991.

And if you choose to say that it was the deluge which carried these shells away from the sea for hundreds of miles, this cannot have happened, since that deluge was caused by rain; because rain naturally forces the rivers to rush towards the sea with all the things they carry with them, and not to bear the dead things of the sea shores to the mountains. And if you choose to say that the deluge afterwards rose with its waters above the mountains, the movement of the sea must have been so sluggish in its rise against the currents of the rivers, that it could not have carried, floating upon it, things heavier than itself; and even if it had supported them, in its receding it would have left them strewn about, in various spots.

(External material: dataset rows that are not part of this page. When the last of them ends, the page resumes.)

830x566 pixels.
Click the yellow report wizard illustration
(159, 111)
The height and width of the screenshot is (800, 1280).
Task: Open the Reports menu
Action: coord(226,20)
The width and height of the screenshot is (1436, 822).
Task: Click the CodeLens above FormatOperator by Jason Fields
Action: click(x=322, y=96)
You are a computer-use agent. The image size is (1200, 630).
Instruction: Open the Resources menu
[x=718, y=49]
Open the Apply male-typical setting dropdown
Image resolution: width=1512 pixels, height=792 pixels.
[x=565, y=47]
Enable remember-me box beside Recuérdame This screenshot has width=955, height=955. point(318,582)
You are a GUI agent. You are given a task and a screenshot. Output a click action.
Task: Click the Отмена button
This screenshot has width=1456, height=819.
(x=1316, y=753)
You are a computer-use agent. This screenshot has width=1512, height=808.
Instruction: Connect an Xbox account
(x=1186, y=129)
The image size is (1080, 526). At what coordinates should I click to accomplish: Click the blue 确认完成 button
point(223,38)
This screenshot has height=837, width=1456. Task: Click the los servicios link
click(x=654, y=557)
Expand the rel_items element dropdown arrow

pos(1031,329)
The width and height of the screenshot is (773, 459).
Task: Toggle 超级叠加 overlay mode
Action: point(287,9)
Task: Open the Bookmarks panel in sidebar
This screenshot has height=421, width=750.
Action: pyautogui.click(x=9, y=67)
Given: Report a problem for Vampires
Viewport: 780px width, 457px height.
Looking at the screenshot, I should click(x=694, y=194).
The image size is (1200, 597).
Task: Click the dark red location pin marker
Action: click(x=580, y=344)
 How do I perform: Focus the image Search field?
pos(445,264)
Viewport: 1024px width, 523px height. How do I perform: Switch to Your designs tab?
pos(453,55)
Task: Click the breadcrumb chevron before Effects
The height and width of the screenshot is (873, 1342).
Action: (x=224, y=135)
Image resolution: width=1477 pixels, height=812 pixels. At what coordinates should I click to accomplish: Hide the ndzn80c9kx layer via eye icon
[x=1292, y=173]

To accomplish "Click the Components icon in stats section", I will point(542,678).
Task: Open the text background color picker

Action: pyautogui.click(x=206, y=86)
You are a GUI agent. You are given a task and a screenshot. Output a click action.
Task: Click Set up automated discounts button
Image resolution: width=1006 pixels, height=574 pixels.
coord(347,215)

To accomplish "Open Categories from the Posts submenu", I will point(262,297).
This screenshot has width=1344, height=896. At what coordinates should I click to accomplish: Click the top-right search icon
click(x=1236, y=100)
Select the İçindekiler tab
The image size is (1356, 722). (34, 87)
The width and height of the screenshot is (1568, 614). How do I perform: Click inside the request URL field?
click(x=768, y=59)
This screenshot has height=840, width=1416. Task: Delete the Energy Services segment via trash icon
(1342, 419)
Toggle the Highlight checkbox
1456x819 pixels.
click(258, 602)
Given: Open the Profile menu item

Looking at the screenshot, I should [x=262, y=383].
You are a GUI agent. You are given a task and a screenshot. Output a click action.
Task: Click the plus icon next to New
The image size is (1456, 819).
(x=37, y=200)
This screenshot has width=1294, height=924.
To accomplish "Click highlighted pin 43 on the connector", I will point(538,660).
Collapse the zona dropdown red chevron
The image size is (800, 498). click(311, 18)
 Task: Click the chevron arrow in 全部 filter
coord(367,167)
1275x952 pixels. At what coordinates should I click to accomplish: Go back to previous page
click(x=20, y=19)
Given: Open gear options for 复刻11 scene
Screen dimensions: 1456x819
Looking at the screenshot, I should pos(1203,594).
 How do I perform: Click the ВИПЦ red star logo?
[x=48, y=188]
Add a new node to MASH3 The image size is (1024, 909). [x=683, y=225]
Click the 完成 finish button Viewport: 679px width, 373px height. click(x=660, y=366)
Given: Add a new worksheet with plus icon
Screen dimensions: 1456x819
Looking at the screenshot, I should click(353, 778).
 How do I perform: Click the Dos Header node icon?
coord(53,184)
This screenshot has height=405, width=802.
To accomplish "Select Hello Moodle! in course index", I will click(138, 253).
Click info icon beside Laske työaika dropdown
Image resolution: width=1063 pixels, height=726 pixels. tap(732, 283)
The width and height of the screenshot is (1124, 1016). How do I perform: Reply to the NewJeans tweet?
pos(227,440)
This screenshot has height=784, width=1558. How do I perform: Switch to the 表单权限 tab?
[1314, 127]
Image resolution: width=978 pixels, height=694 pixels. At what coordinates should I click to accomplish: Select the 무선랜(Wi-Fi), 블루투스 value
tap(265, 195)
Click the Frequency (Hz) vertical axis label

But how are we to account for the corals which are found every day towards Monte Ferrato in Lombardy, with the holes of the worms in them, sticking to rocks left uncovered by the currents of rivers? These rocks are all covered with stocks and families of oysters, which as we know, never move, but always remain with one of their halves stuck to a rock, and the other they open to feed themselves on the animalcules that swim in the water, which, hoping to find good feeding ground, become the food of these shells. We do not find that the sand mixed with seaweed has been petrified, because the weed which was mingled with it has shrunk away, and this the Po shows us every day in the debris of its banks.

Other problems (992-994).

992.

Why do we find the bones of great fishes and oysters and corals and various other shells and sea-snails on the high summits of mountains by the sea, just as we find them in low seas?

993.

You now have to prove that the shells cannot have originated if not in salt water, almost all being of that sort; and that the shells in Lombardy are at four levels, and thus it is everywhere, having been made at various times. And they all occur in valleys that open towards the seas.

994.

>From the two lines of shells we are forced to say that the earth indignantly submerged under the sea and so the first layer was made; and then the deluge made the second.

[Footnote: This note is in the early writing of about 1470—1480. On the same sheet are the passages No. 1217 and 1219. Compare also No. 1339. All the foregoing chapters are from Manuscripts of about 1510. This explains the want of connection and the contradiction between this and the foregoing texts.]